As of the 2009 season, the age limit for this junior class was set to 17 to meet EFAF regulations.

Men's U-15 National Team

Flag football
Finland has been an eager participant in international tournaments in youth flag football. Their best result so far has been fourth place in the 2006 European Championships. U15 European Championships in 9-man flag football was played from 1995 to 1999. Finland won 4 of those 5 European Championships. Finland did not participate in the 9-man Flag in 1999.

Development team for contact football
Due to the rise of contact football as the pre-eminent form of play amongst 11 to 15-year-olds, a new team will be formed in fall 2013. Naming it "U-15 Development Team" is a conscious decision not to call it a "national team", but instead a team which gathers talented players from the age group to develop their skill for upcoming junior national teams.

Women's National Team
The women's national team started in 2000. In the 2004 World Championship, Finland's two teams took silver in the 7vs7 competition and placed fourth in 5vs5's. The big success came the next year in the European Championships when the team went undefeated to claim the title. In the 2006 World Championships, they took bronze and in 2007 they narrowly failed to defend their title in the EC, taking silver.

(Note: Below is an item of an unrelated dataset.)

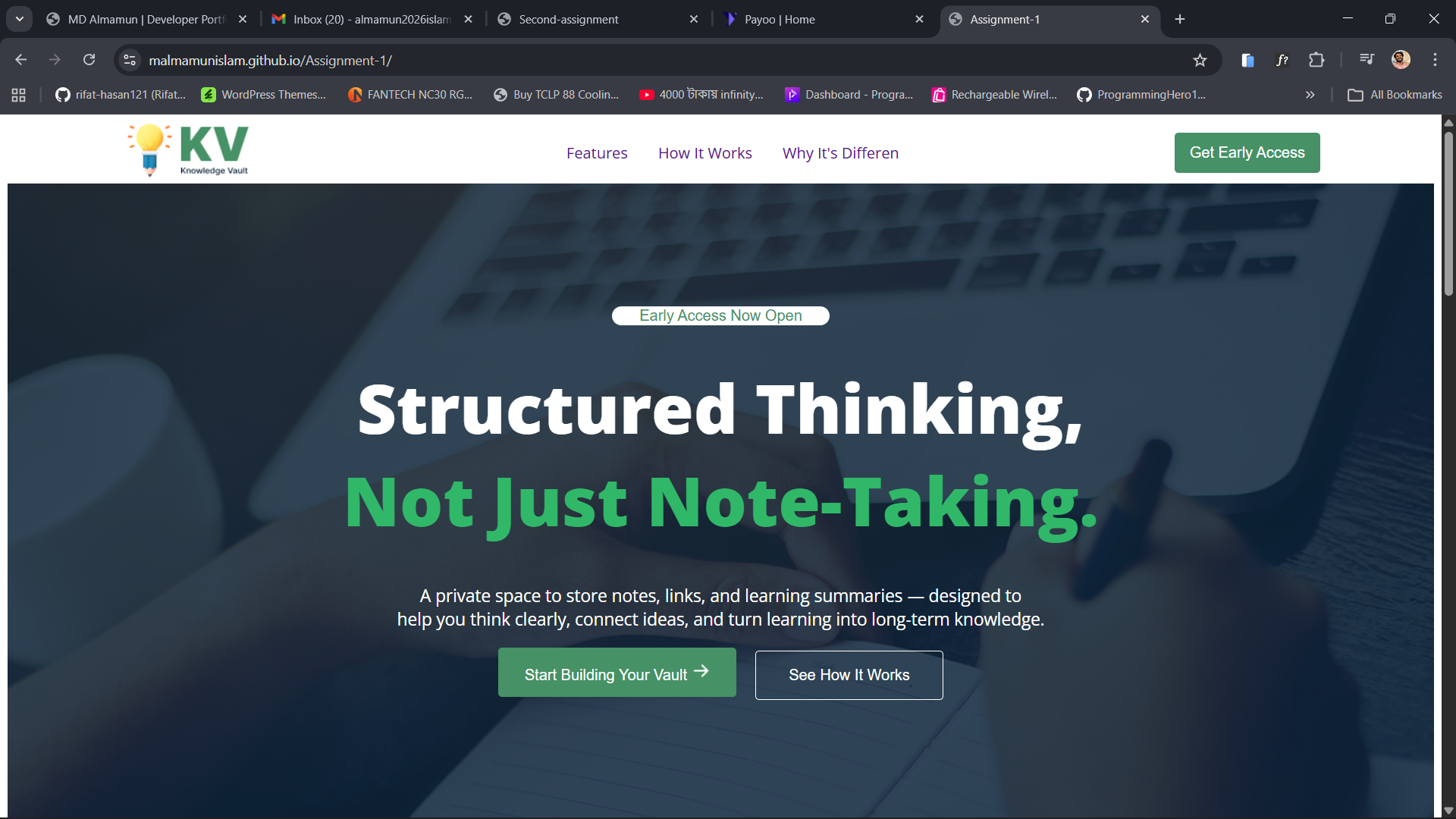Expand the tab search dropdown arrow
Screen dimensions: 1456x819
20,19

The newest addition to the association's list of national teams is the women's tackle football team. After years of flag football and semi-contact, women's tackle football was introduced in 2008. The women's team also hosted Sweden in a historical international game between two women's tackle football teams. Finland's experience became plainly obvious with a crushing victory with a score of 66–0.

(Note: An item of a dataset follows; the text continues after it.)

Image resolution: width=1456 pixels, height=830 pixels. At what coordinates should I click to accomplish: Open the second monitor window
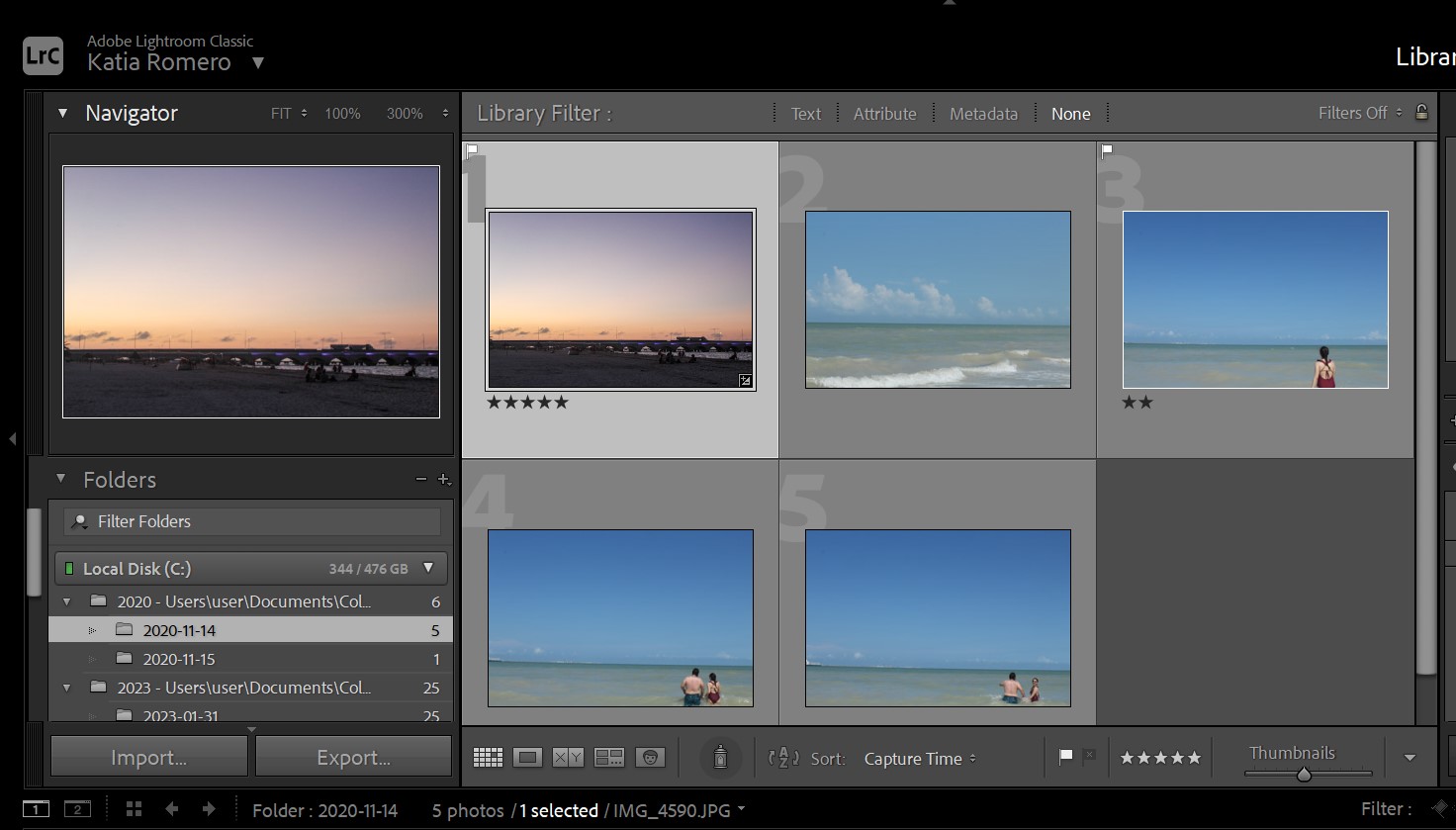(77, 809)
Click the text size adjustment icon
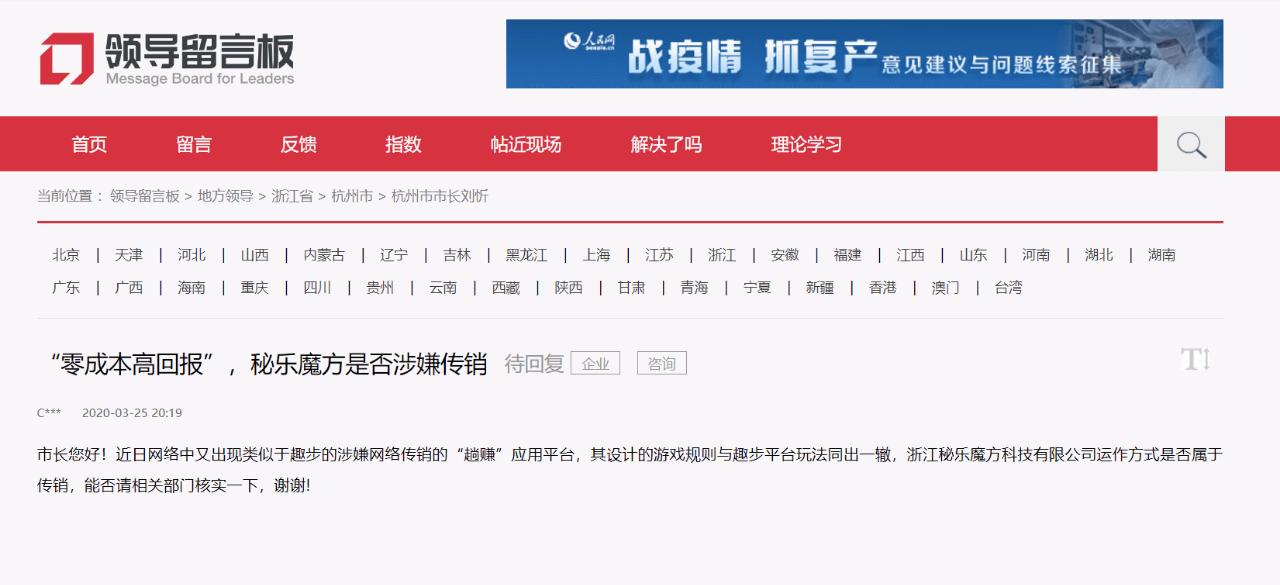The height and width of the screenshot is (585, 1280). [x=1195, y=360]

With the growth of women's American football in many countries, IFAF has established Women’s World Championship of American Football and the first-ever tournament was hosted by Sweden in late June 2010. The USA took the inaugural championship, beating Canada in the final game 66–0. Finland earned its place as Europe's top country with a 26–18 victory over Germany in the bronze game.

Finland will host the second IFAF Women's World Championship in the summer of 2013.

Finland vs. Sweden
Throughout its time as an independent state, Finland has had big rivalries in all fields of sport against its neighboring country Sweden, and American Football makes no exception.

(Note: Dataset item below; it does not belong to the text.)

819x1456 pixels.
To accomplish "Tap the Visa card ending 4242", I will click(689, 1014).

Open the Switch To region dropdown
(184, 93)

The men's senior team played an annual game against Sweden in 1992–1998. The tradition was revived in 2003 and it is nowadays a fixture in national team's yearly schedule.

The U-19 team also had its encounters with Sweden in the '90s but in recent years the juniors have faced only in international tournaments.

The two newest national teams, U-17's and women's, also had their first taste of the rivalry in 2008. Both series have been continuous from their inaugural year on.

Finnish American Football Hall of Fame

To honor people distinguished in Finnish American Football over the years, the SAJL founded the Finnish American Football Hall of Fame in 2004. Induction can be merited for the work done both on and off the field and to anyone with enough contributions to the sport in Finland.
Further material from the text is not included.